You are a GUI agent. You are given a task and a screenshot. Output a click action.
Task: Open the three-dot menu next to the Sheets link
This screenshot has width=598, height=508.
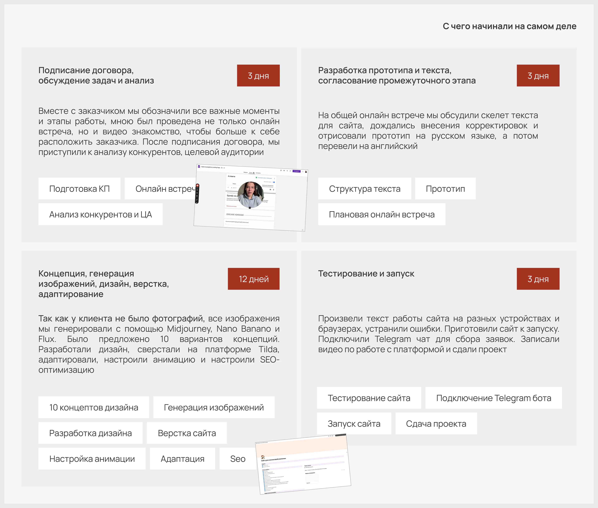point(275,179)
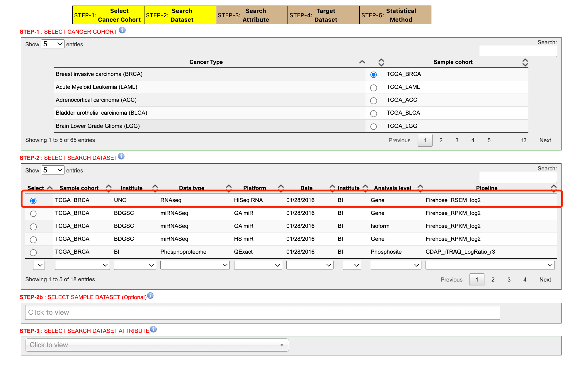
Task: Open info icon next to Select Sample Dataset
Action: click(x=150, y=296)
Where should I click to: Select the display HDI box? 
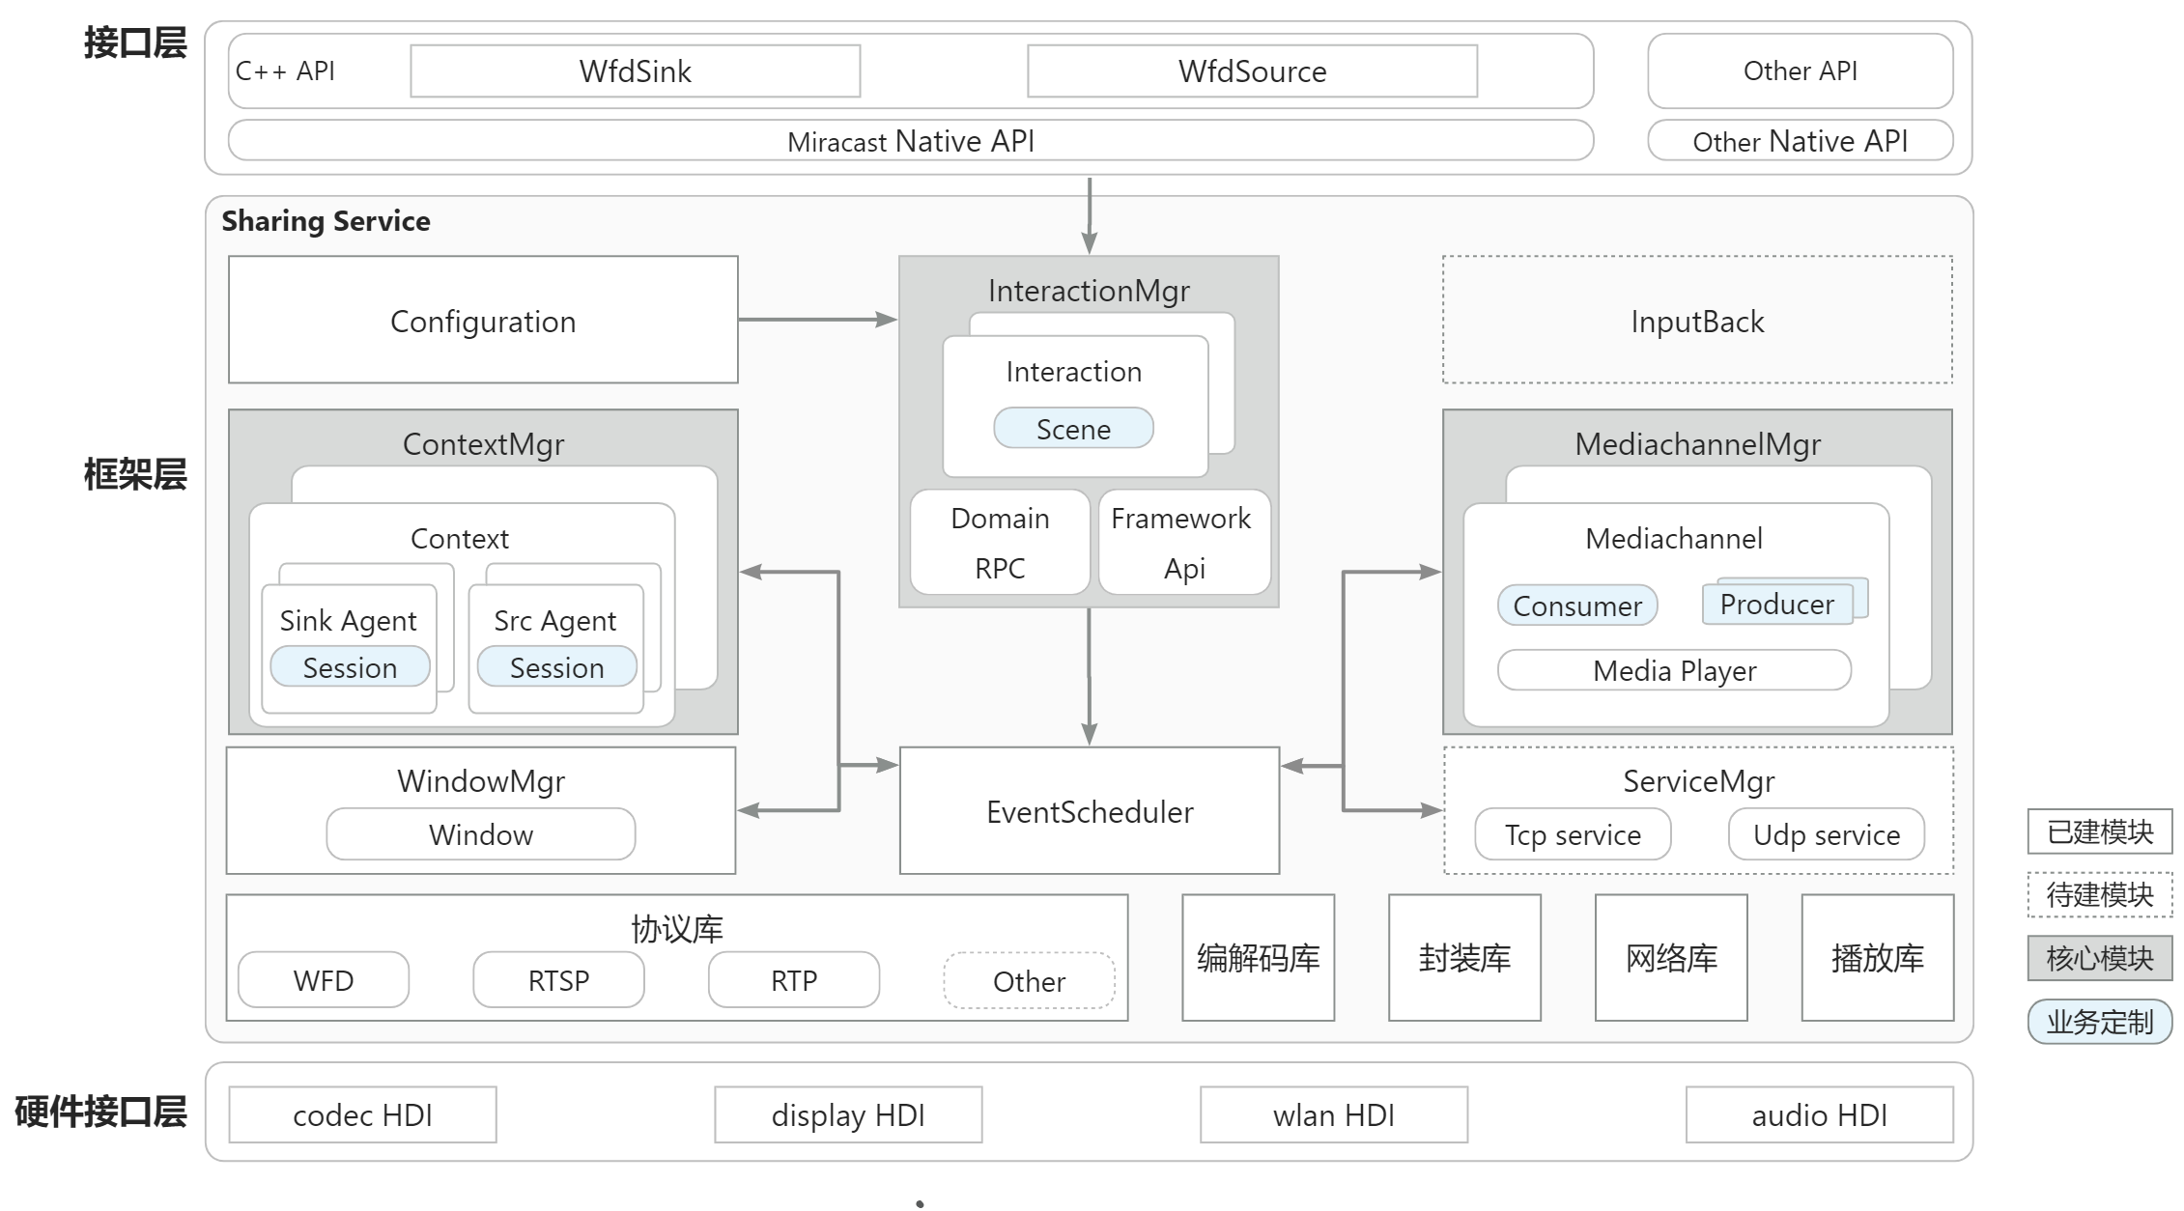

### Goal of the exercise:
If pictures appear in the data, omit them and copy all other parts exactly.

### Answer to this task:
You are a GUI agent. You are given a task and a screenshot. Output a click action.
Task: Open the three-dot menu next to the Sheets link
This screenshot has width=598, height=508.
point(275,179)
Task: Open info icon next to Select Sample Dataset
Action: click(x=150, y=296)
Where should I click to: Select the display HDI box? 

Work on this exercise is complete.